TL;DR
- I read this because.. : It’s been mentioned a lot and…
- task : Open-domain Visual Entity recognition(OVEN).
- Problem :** VLM can answer questions about generic objects, but can’t it pull out finer-grained visual concepts?
- idea : Create an entity based on wikipedia and define the problem of finding the entity that answers the query {image, query} given {image, query}.
- input/output : context image + text query + knowledge base(wikipedia) -> wiki page
- architecture : For dual-encoder, CLIP. 1) CLIP2CLIP, where weights for cosine similarity for 4 things (context image, query <-> wiki page image, text) are learned. 2) CLIP fusion with two layers of transformers that fuse information on top of image encoder and text encoder. 3) PALI finetune with PALI and then output of PALI to BM25 for retrieval from wikipedia. Specific arch is CLIP based ViT-L14 / PaLI-3B and PaLI-17B.
- objective : For dual encoder, since it is similiarity based, InfoNCE or something like that should have been used? PaLI is CE loss.
- baseline : I’m proposing a benchmark, so the paper itself is the baseline.
- data : 14 benchmark datasets with wiki and mapping. It looks like it’s been cleaned up a bit and has some human annotations.
- Prediction with evaluation : accuracy. The harmonic mean of the accuracy for seen entities and the accuracy for unseen entities.
- result : PALI performs better than I expected, i.e., it keeps entities in the model. In particular, query split (based on VQA) performed well. Even for CLIP Fusion and CLIP2CLIP, the performance is similar to PaLI in terms of number of parameters, so it’s a pretty strong baseline!
- contribution : Presenting new benchmarks and baselines.
- etc. :
Details
Task set-up
This is my first suggestion, so the setup itself is important.
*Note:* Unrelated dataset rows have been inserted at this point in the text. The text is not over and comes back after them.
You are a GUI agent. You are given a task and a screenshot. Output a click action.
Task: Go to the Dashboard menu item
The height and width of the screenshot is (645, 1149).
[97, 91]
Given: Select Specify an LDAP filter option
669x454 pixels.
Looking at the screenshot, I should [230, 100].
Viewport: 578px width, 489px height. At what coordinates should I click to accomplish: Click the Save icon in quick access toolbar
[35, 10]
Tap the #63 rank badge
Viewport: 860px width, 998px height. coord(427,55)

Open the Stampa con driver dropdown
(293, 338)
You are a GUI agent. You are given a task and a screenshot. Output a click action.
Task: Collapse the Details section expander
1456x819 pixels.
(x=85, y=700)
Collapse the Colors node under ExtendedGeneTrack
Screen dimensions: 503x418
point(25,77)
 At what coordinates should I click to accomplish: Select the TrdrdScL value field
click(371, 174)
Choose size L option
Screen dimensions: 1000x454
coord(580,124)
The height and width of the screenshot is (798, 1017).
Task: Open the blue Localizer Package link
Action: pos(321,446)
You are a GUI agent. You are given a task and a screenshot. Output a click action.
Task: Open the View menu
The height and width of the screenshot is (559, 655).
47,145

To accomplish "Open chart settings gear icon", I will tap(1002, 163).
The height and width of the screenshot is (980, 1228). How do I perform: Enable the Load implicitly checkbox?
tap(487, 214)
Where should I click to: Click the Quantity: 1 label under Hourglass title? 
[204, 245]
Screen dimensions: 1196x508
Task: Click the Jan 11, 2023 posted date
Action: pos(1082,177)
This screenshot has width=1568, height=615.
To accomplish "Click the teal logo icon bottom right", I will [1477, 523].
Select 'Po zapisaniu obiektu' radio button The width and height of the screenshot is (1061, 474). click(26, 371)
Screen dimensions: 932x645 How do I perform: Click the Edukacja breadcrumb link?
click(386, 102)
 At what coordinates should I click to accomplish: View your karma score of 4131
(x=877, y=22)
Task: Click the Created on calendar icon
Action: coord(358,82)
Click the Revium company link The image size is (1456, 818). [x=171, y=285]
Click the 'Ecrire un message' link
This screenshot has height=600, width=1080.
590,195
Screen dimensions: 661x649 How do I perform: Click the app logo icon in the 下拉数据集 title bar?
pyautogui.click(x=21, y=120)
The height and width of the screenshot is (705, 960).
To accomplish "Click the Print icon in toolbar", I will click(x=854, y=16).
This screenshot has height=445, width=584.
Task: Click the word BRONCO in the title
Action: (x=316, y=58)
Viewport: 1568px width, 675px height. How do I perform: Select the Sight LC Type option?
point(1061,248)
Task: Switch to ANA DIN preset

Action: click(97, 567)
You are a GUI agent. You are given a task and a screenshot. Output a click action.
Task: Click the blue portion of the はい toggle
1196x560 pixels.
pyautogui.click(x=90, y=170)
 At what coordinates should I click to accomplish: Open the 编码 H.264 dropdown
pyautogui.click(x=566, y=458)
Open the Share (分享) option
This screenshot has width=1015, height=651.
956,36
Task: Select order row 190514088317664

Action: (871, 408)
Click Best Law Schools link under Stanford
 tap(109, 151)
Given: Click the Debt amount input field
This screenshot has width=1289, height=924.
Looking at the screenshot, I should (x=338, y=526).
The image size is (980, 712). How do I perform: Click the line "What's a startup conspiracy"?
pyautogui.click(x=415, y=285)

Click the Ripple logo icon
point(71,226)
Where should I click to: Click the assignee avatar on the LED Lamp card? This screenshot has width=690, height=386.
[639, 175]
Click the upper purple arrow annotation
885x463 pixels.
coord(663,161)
If you look closely, there is a context image and a question about it, i.e. it’s not just image retrieval! The problem set is to find the entity page in wikipedia that corresponds to the answer using a combination of image and query.
Data
There are two ways to do this,
- Entity Setup : Datasets based on classification or retrieval -> Create questions as templated query generation
- Query Setup : VQA-based datasets -> refine if the answer to the question is not for an entity
And then somebody said, “Oh, we’re going to do label disambiguation or something.
evaluation
Harmonic average of accuracy for seen entity/unseen entity
Baseline
$x^t$ : input intent $x^p$ : input content $p(e)$ : entity images $t(e)$ : entity text
Dual encoder Using CLIP. What if we rephrase the problem as a retrieval problem? For CLIP2CLIP, it finds the cosine similiarty of $(x^p, t(e)), (x^t, p(e)), (x^p, p(e)), (x^t, t(e))$ and learns only the four parameters that are its weights. CLIP Fusion Learn Transformer to fuse two encoders on top of each other.
Encoder-Decoder model Just train the oven training dataset with PALI loss. For the output that PALI spits out, I used BM25 as the final output with the wiki page I found.
Result
- For CLIPFusion, seen entity performance for query split was very good, likely due to the inclusion of the VQ2A objective. However, unseen was very poor
- CLIP2CLIP performs well overall.
- PALI was surprisingly better than I expected. Unlike CLIP, it shouldn’t be able to access entities in an infer situation, but its performance is good even for Unseen, so it seems to have that information internally.
- The overall performance doubled from CLIP -> CLIP Fusion, even though the parameters were doubled, PALI didn’t perform as well.
- It performed much worse than human evaluation.
When comparing the two, PALI understood the question better, but sometimes answered more generically.